Hey, how many of you guys have seen the show Combat School? It used to run on the discovery channel but now its off the air. It's about 3 RCR doing their workup and the start of their deployment in Afghanistan. 

Just wondering if anyone knows where I could watch it since it's not on being played on the air anymore


----------



## jnunes13 (15 Nov 2010)

I downloaded all the episodes off of Pirate Bay!


----------



## Veiledal (15 Nov 2010)

thank you just found em  ;D


----------



## shiska (15 Nov 2010)

Wow I'm getting some epic nostalgia right now. Watched the entire series when it first came out. It's one of the main things that turned my attention towards serving!


----------



## chrisf (15 Nov 2010)

Lil r said:
			
		

> Hey, how many of you guys have seen the show Combat School? It used to run on the discovery channel but now its off the air. It's about 3 RCR doing their workup and the start of their deployment in Afghanistan.
> 
> Just wondering if anyone knows where I could watch it since it's not on being played on the air anymore



Better question, how many are in or on the show?


----------



## 2010newbie (16 Nov 2010)

You can purchase the series from Paperny Films. I purchased the Combat School and Jetstream package.
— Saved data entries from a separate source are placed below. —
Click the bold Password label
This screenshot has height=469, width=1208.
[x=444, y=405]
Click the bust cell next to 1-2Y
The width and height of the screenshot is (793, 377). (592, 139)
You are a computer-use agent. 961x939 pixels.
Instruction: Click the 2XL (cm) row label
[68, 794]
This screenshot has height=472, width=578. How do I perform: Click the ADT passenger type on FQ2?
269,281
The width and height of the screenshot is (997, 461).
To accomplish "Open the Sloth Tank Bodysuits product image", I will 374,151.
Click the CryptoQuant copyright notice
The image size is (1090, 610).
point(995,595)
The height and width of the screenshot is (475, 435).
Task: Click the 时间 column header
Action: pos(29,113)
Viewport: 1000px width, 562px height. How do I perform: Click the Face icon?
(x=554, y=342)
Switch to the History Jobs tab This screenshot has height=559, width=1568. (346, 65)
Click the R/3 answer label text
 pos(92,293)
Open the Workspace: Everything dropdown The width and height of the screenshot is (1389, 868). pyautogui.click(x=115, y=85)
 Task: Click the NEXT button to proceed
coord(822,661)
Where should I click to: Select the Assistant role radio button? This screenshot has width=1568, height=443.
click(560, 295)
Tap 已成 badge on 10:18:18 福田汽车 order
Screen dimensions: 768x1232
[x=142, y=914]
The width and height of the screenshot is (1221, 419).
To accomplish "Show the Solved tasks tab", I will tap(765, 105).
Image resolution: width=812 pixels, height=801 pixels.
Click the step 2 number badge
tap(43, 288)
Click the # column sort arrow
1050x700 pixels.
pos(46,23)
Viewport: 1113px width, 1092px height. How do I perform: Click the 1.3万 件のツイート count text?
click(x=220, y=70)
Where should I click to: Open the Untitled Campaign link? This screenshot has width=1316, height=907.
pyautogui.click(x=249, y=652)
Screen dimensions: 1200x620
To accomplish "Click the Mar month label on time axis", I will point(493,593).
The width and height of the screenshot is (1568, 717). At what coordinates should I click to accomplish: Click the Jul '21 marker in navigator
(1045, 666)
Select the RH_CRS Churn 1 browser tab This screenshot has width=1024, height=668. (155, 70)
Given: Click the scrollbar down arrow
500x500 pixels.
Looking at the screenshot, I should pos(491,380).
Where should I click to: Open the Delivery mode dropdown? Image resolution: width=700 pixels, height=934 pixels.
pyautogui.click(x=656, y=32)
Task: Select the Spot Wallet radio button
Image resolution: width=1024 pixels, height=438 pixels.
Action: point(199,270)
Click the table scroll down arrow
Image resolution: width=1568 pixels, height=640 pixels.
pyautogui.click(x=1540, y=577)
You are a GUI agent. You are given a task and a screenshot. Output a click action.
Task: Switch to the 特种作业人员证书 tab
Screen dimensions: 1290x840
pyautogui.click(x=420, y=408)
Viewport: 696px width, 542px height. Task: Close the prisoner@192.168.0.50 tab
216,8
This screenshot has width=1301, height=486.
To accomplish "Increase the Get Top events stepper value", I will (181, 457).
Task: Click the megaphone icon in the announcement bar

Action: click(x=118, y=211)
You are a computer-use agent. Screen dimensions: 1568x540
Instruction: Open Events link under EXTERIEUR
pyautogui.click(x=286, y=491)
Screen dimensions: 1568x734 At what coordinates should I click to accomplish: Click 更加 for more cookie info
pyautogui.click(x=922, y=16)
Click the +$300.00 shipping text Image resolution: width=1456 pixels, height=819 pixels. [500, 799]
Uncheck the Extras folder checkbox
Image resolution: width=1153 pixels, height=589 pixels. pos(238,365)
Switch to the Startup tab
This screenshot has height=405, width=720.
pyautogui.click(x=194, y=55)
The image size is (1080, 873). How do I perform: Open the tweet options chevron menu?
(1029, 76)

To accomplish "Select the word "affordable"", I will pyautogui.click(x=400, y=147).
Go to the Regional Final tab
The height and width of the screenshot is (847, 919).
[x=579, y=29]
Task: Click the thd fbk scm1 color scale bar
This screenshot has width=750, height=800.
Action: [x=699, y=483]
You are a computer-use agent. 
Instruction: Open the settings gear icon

http://www.papernyfilms.com/store/#ecwid:category=0&mode=product&product=674567


----------



## a.schamb (17 Nov 2010)

2010newbie said:
			
		

> You can purchase the series from Paperny Films. I purchased the Combat School and Jetstream package.
> 
> http://www.papernyfilms.com/store/#ecwid:category=0&mode=product&product=674567



Yup, I did the same.

They're both really great, I highly recommend them.


----------